Los rituales son, además de una cosa  personalísima, un código para reafirmarse en soledad. Cuando nos sorprendemos como testigos de uno que no nos pertenece conocemos entonces una parte más que íntima de alguien que bien podría, a pesar de tener un  nombre familiar, ser un desconocido. En el peor escenario se corre el riesgo de volverse vouyerista. En el mejor: lo primero no es tan malo. 

Por Christian Mendoza

                                        “Quién se iba a imaginar/Nos tuvo que tocar/Vivir junto a esta gente/¡Yiuk!”

                                                                                                                                                         Liliana Felipe

A las seis de la tarde como de costumbre escuché sobre el adoquín el estregón de sus ruedas. Empujándole iba el hombre del sombrero, con la elegancia pausada que le confería la prenda sobre su cabeza.

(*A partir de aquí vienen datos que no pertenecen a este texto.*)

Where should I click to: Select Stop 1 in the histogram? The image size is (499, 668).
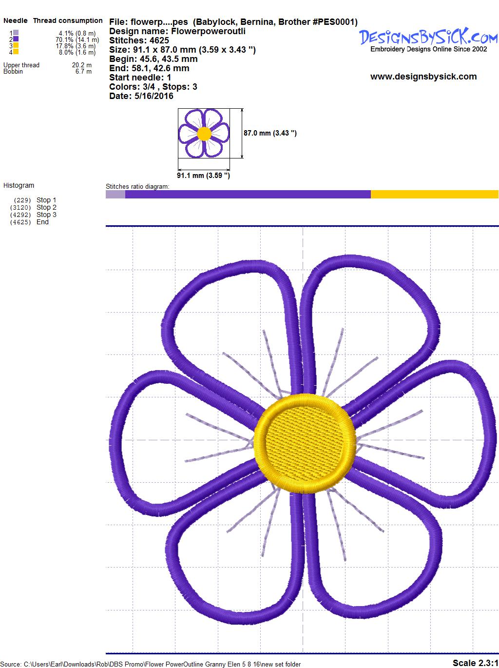pyautogui.click(x=46, y=200)
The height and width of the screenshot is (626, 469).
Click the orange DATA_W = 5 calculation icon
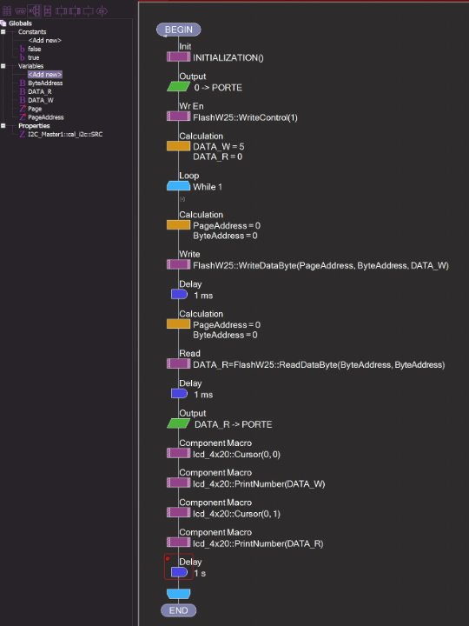click(x=178, y=146)
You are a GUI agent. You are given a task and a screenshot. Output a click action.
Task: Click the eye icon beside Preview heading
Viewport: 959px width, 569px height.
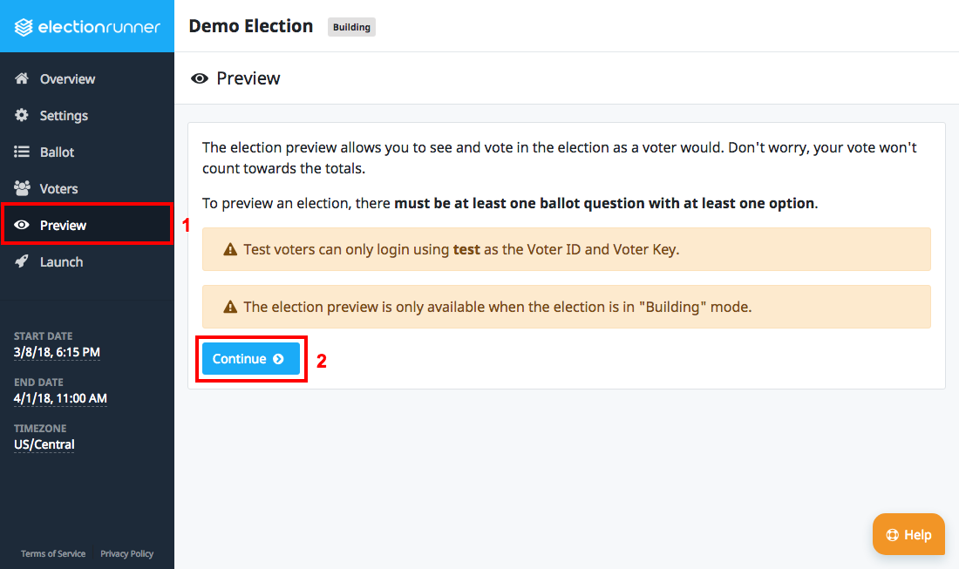coord(200,78)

Admito que fue ésta y no su gracia lo que llamó mi atención: su complexión ligera de nylon gris brillante, lo hacía similar al que dentro de una docena llamo mi favorita. Esa fue razón suficiente.

Durante semanas fui testigo de su ritual a través de mi ventana. Cada diez minutos regresaban al lugar donde los vi por primera vez. Una. Dos. Tres veces. Luego, a lo lejos, el crudo estregón y un portazo. Siempre tres ciclos después de las seis. Siempre el mismo sombrero de nylon. Siempre señorial, siempre protector.

Camina imperturbable: con el sol de verano encima. Va sólo cubierto por la nimia visera de su sombrero gris. Como si lo único importante en realidad fuese empujar un cochecito de plástico. No parece darse cuenta de que el niño montado sobre él no está hecho del mismo material que el sonriente león estampado en la imitación de cofre del vehículo. Mucho menos, de que por falta de algo que lo proteja del sol, el infante arruga el rostro.

El hombre del sombrero no se detiene si encuentra a alguien a su paso, pero inclina la cabeza respetuosamente ante las damas. Para antes del final, el refinado caballero pasa junto a un grupo de jóvenes esposas por sexta ocasión: tres veces por la izquierda, tres por la derecha. En cada oportunidad cumple la reverencia.

Ellas hacen una mueca parecida a una sonrisa, pero sin levantar mucho la comisura de los labios. Luego vuelven a su conversación. Cuando hayan terminado acabarán por largarse y la plazoleta principal será de nuevo el territorio perfecto para las aventuras de los niños mayores: un barco pirata; un ancho desierto o una isla en el medio de la nada.

Hasta entonces el lugar permanece sitiado por las carriolas de cinco mujeres que ríen o cuchichean, pero que mayormente hablan sobre sus bebés. Entonces la cosa se pone seria y todas hacen cara de buenas madres: se miran displicentemente por turnos y asienten repetidamente con la cabeza. Unas con los niños de panza al hombro otras con ellos en los brazos. Todas bien contentas de ser madres y de cargar con esos bultos cubiertos en tela afelpada como tarjetas de membrecía oro para un exclusivo club femenino.

Quizá sea por eso que el hombre del sombrero nunca se detiene ahí. Puede parecerle imposible que lo acepten o tal vez sólo sea que un espacio tan pequeño le resulta a disgusto. En cambio prefiere recorrer a diario cada una de las tres calles por las que se expanden sus dominios: dominios condóminales al fin y al cabo, pero que a él deben parecerle suyos. Por eso los camina a paso lento e inspecciona las orillas en cada una de sus rondas. Porque las vallas que concentran su extensión le parecen hermosas. Porque le ocultan una ciudad rota dispar y violenta. Porque le permiten dormir de noche.

Llega el final después de la tercera ronda: esta vez el estregón antes del portazo se escucha más de cerca, no así lo segundo que tarda un poco más. Antes de cerrar la puerta, el hombre del sombrero mira con recelo a quién ha estado observándole durante los últimos 30 minutos.

Sonrío.

Él inclina ligeramente la cabeza.

No sé cuál es su nombre, pero su casa está marcada con el número 17.

 

Christian Mendoza. Hijo de Terpsícore. Lejos de ser musa se conformaría con ser diva. Lamentablemente, un escritorcillo francés rompió su esperanza: “las divas no limpian cacas”, le aseguró el descastado ¡Oh tragedia! Él ya lo hizo. En la necesidad de menores ambiciones sería para él suficiente con leer -y comprender- la obra completa de Proust, de paso, también la de Octavio Paz. Nada más porque le parece que podrían ayudarle a convertirse en un “escritor” no tan malo.